Our major and minor in Global Cultural Studies will engage you in investigating the life and culture of today's interconnected, globalized world. Our curriculum explores the humanities as the source of a distinct kind of knowledge that is essential for understanding and engaging the complexities of the contemporary social environment. Courses in literary studies, critical theory, gender studies and queer theory, philosophy, political theory, film, visual culture, and new media form the foundation for such inquiry. With its distribution of courses across three domains of inquiry - Experience, Interpretation, Medium - the Global Cultural Studies programs aim to provide you with the broad knowledge base and analytical skills that will prepare you for leadership roles in the 21st century. Graduates of the major have gone on to shape unique career trajectories in law, medicine, public policy, teaching, journalism, publishing, and the creative cultural industries, as well as to pursue graduate study at top programs in the humanities.

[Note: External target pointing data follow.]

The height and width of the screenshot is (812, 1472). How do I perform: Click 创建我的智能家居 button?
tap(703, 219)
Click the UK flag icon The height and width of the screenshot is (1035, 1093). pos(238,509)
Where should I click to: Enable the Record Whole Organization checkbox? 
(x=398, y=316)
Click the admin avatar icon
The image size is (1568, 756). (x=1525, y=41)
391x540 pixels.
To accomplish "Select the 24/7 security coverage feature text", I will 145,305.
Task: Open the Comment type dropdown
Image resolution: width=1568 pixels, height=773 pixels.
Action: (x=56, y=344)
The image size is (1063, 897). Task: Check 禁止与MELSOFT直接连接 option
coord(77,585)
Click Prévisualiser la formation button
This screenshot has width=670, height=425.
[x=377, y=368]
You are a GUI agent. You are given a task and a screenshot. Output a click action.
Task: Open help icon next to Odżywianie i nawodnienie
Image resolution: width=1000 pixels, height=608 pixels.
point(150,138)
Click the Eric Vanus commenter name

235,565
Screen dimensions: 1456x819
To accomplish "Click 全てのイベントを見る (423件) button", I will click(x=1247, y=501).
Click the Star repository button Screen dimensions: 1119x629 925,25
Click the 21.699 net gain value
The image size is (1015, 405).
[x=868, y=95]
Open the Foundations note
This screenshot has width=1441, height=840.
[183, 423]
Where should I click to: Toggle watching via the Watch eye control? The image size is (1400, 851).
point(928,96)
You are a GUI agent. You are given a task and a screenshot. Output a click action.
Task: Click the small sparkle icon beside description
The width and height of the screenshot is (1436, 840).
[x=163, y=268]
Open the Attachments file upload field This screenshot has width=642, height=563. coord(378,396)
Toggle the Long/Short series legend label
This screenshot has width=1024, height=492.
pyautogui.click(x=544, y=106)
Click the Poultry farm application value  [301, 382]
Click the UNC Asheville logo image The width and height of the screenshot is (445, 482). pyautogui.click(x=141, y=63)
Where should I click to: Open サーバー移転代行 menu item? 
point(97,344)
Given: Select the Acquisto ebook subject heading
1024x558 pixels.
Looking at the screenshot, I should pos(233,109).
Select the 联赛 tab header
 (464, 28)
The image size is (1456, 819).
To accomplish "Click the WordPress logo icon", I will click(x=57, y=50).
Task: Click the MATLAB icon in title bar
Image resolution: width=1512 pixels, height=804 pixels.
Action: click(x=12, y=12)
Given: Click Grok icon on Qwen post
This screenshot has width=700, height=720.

Duke's Literature Program seeks to rethink what comparison might mean in a world rapidly being altered by complex forces of economic and technological integration. Although a focus on language, literature, and aesthetics continues to ground our work, we have pioneered by drawing together philosophical and theoretical reflections on the status of “literature” and “culture” with work in history, political economy, the sociology of culture, anthropology, visual culture, and cinema studies, all of which seeks to make sense of the complex factors affecting the historically changing nature of the relationship between society and culture.
Literature has, in short, employed philosophical critique to interrogate and mediate our relationship to the social sciences thereby modeling a new kind of program in global studies from the perspective of the humanities, a program that recognizes that literature and culture are always crucially important agents in the understanding, definition and alteration of social formations.